*DESCRIPTION OF THE TASK:* Line by line, retype the data exactly as it is given.
━━━━
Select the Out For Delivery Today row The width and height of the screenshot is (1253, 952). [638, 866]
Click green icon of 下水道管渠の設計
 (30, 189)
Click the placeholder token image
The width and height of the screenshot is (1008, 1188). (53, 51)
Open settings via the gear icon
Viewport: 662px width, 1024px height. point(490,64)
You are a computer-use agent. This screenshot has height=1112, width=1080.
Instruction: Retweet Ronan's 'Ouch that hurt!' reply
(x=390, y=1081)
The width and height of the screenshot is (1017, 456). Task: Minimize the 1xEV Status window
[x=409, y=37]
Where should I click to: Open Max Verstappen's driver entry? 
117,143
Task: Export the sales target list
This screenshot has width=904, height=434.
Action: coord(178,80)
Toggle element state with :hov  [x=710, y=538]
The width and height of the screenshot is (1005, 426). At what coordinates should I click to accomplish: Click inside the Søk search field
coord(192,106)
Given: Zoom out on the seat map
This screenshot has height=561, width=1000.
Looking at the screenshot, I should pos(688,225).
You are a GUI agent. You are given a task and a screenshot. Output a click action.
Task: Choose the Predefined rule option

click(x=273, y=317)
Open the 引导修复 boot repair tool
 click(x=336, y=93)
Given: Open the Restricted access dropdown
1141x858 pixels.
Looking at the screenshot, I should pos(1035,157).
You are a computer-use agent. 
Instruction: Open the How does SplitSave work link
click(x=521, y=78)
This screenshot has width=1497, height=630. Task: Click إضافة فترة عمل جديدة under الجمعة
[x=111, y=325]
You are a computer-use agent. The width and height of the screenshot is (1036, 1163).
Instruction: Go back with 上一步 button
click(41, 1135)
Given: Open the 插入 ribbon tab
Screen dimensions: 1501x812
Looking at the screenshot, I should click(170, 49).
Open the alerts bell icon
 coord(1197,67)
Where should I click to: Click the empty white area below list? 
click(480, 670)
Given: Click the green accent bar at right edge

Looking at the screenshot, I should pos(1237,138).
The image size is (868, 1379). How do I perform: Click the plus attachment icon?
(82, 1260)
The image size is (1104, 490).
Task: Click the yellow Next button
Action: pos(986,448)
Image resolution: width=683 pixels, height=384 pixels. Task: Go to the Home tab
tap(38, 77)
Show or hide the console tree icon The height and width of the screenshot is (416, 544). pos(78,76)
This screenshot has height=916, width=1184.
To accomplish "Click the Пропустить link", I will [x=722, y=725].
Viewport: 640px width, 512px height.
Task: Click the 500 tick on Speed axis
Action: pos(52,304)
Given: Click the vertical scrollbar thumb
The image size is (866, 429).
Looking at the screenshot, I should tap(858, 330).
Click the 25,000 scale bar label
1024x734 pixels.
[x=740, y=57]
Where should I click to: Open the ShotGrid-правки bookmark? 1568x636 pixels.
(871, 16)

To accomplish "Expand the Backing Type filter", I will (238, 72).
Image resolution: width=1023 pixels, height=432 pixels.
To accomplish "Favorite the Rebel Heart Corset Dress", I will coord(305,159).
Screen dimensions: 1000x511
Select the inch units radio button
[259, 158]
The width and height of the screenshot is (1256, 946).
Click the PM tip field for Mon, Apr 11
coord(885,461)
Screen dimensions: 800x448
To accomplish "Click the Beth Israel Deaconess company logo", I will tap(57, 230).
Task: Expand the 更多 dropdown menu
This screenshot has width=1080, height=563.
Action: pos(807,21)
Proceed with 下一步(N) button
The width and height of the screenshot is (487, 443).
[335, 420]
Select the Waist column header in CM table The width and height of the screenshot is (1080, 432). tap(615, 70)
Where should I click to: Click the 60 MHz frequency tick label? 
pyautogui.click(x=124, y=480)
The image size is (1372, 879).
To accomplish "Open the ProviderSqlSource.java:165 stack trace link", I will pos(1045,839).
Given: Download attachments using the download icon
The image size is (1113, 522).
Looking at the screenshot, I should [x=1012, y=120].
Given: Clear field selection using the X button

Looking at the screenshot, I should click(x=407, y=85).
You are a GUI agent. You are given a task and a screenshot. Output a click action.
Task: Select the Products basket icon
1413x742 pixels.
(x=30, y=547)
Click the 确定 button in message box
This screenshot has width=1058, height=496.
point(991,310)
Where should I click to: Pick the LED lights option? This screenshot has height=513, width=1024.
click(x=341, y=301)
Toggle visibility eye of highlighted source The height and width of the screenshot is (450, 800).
━━━━
*WRITTEN ANSWER:*
Select the Out For Delivery Today row The width and height of the screenshot is (1253, 952). [638, 866]
Click green icon of 下水道管渠の設計
 (30, 189)
Click the placeholder token image
The width and height of the screenshot is (1008, 1188). (53, 51)
Open settings via the gear icon
Viewport: 662px width, 1024px height. point(490,64)
You are a computer-use agent. This screenshot has height=1112, width=1080.
Instruction: Retweet Ronan's 'Ouch that hurt!' reply
(x=390, y=1081)
The width and height of the screenshot is (1017, 456). Task: Minimize the 1xEV Status window
[x=409, y=37]
Where should I click to: Open Max Verstappen's driver entry? 
117,143
Task: Export the sales target list
This screenshot has width=904, height=434.
Action: coord(178,80)
Toggle element state with :hov  [x=710, y=538]
The width and height of the screenshot is (1005, 426). At what coordinates should I click to accomplish: Click inside the Søk search field
coord(192,106)
Given: Zoom out on the seat map
This screenshot has height=561, width=1000.
Looking at the screenshot, I should pos(688,225).
You are a GUI agent. You are given a task and a screenshot. Output a click action.
Task: Choose the Predefined rule option

click(x=273, y=317)
Open the 引导修复 boot repair tool
 click(x=336, y=93)
Given: Open the Restricted access dropdown
1141x858 pixels.
Looking at the screenshot, I should pos(1035,157).
You are a computer-use agent. 
Instruction: Open the How does SplitSave work link
click(x=521, y=78)
This screenshot has width=1497, height=630. Task: Click إضافة فترة عمل جديدة under الجمعة
[x=111, y=325]
You are a computer-use agent. The width and height of the screenshot is (1036, 1163).
Instruction: Go back with 上一步 button
click(41, 1135)
Given: Open the 插入 ribbon tab
Screen dimensions: 1501x812
Looking at the screenshot, I should click(170, 49).
Open the alerts bell icon
 coord(1197,67)
Where should I click to: Click the empty white area below list? 
click(480, 670)
Given: Click the green accent bar at right edge

Looking at the screenshot, I should pos(1237,138).
The image size is (868, 1379). How do I perform: Click the plus attachment icon?
(82, 1260)
The image size is (1104, 490).
Task: Click the yellow Next button
Action: pos(986,448)
Image resolution: width=683 pixels, height=384 pixels. Task: Go to the Home tab
tap(38, 77)
Show or hide the console tree icon The height and width of the screenshot is (416, 544). pos(78,76)
This screenshot has height=916, width=1184.
To accomplish "Click the Пропустить link", I will [x=722, y=725].
Viewport: 640px width, 512px height.
Task: Click the 500 tick on Speed axis
Action: pos(52,304)
Given: Click the vertical scrollbar thumb
The image size is (866, 429).
Looking at the screenshot, I should tap(858, 330).
Click the 25,000 scale bar label
1024x734 pixels.
[x=740, y=57]
Where should I click to: Open the ShotGrid-правки bookmark? 1568x636 pixels.
(871, 16)

To accomplish "Expand the Backing Type filter", I will (238, 72).
Image resolution: width=1023 pixels, height=432 pixels.
To accomplish "Favorite the Rebel Heart Corset Dress", I will coord(305,159).
Screen dimensions: 1000x511
Select the inch units radio button
[259, 158]
The width and height of the screenshot is (1256, 946).
Click the PM tip field for Mon, Apr 11
coord(885,461)
Screen dimensions: 800x448
To accomplish "Click the Beth Israel Deaconess company logo", I will tap(57, 230).
Task: Expand the 更多 dropdown menu
This screenshot has width=1080, height=563.
Action: pos(807,21)
Proceed with 下一步(N) button
The width and height of the screenshot is (487, 443).
[335, 420]
Select the Waist column header in CM table The width and height of the screenshot is (1080, 432). tap(615, 70)
Where should I click to: Click the 60 MHz frequency tick label? 
pyautogui.click(x=124, y=480)
The image size is (1372, 879).
To accomplish "Open the ProviderSqlSource.java:165 stack trace link", I will pos(1045,839).
Given: Download attachments using the download icon
The image size is (1113, 522).
Looking at the screenshot, I should [x=1012, y=120].
Given: Clear field selection using the X button

Looking at the screenshot, I should click(x=407, y=85).
You are a GUI agent. You are given a task and a screenshot. Output a click action.
Task: Select the Products basket icon
1413x742 pixels.
(x=30, y=547)
Click the 确定 button in message box
This screenshot has width=1058, height=496.
point(991,310)
Where should I click to: Pick the LED lights option? This screenshot has height=513, width=1024.
click(x=341, y=301)
Toggle visibility eye of highlighted source The height and width of the screenshot is (450, 800).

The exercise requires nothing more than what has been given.